One of our friends, Josh, was leaving to go back to the states for chrismas this afternoon, tearful goodbyes all round and then we got a bit depressed because he was the first of our friends to start the mass christmas exodus. Imagine our surprise when we exited our local metro station this evening to be met by...Josh! After quickly confirming that we hadn't gone back in time, we established that even though Josh had confirmed his flight to Geneva last night, booked his hostel to stay over night there and said goodbye to his babushka (more on her later!) when he went to check in today he was informed that he was in fact booked onto the 9am flight to Zurich and why had he missed it! The beauty of Russia is that in any other country this would have been a major mix-up by the airline and they would bend over backwards to fix it and immediately offer some sort of compensation to allay the pain of missing a flight you never even knew you were booked on, not the case in this fair country. Josh had to traverse the city to try to sort out the problem, all the time being blamed for someone else's mix-up, long story short he's booked on the flight he thought he was booked on, tomorrow, and is staying with us because he can't let his babushka know because heads will roll in the airline industry!

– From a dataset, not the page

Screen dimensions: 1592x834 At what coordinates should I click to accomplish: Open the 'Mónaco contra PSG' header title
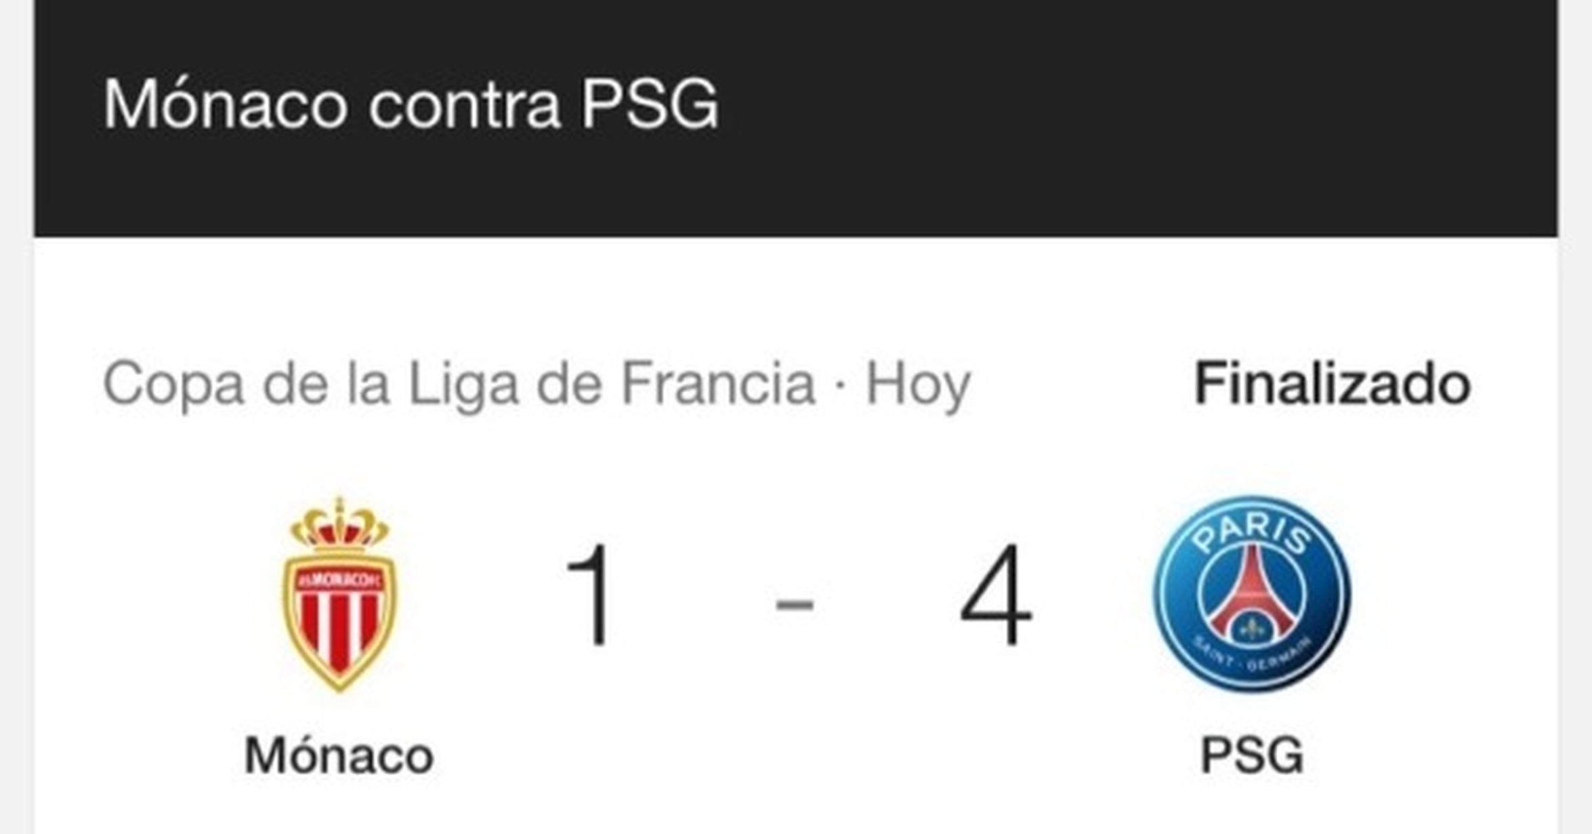click(x=411, y=104)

Which leads me nicely to Josh's babushka, or Baba Sasha as she prefers to be called. Not actually his grandmother but more like his roommate/landlord. She spends most of her time with her family in the states so Josh has a pretty sweet deal in the apartment on his own. Yesterday was the first time that we met this living legend, we went to Ismailovsky Park, russian souvenir mecca, and the woman was poetry in motion with her haggling. She managed to disparage almost everything and not only got the Russian price for what we bought (dual pricing, we are never going to be able to get around it) but managed to bully the stallholders into giving further discounts, not easy with these hardcore traders. When she heard that we were Irish she said that she LOVED Riverdance (foolishly, Lui said that he could dance better than Michael Flatley, hands up anyone who doesn't see that coming back to bite him in the ass!!), wondered at why none of us had red hair or freckles and said that she didn't think there were any good looking Irish people (we took it as a compliment!) An absolute legend, we are thinking of bringing her home and putting her on our windowsill!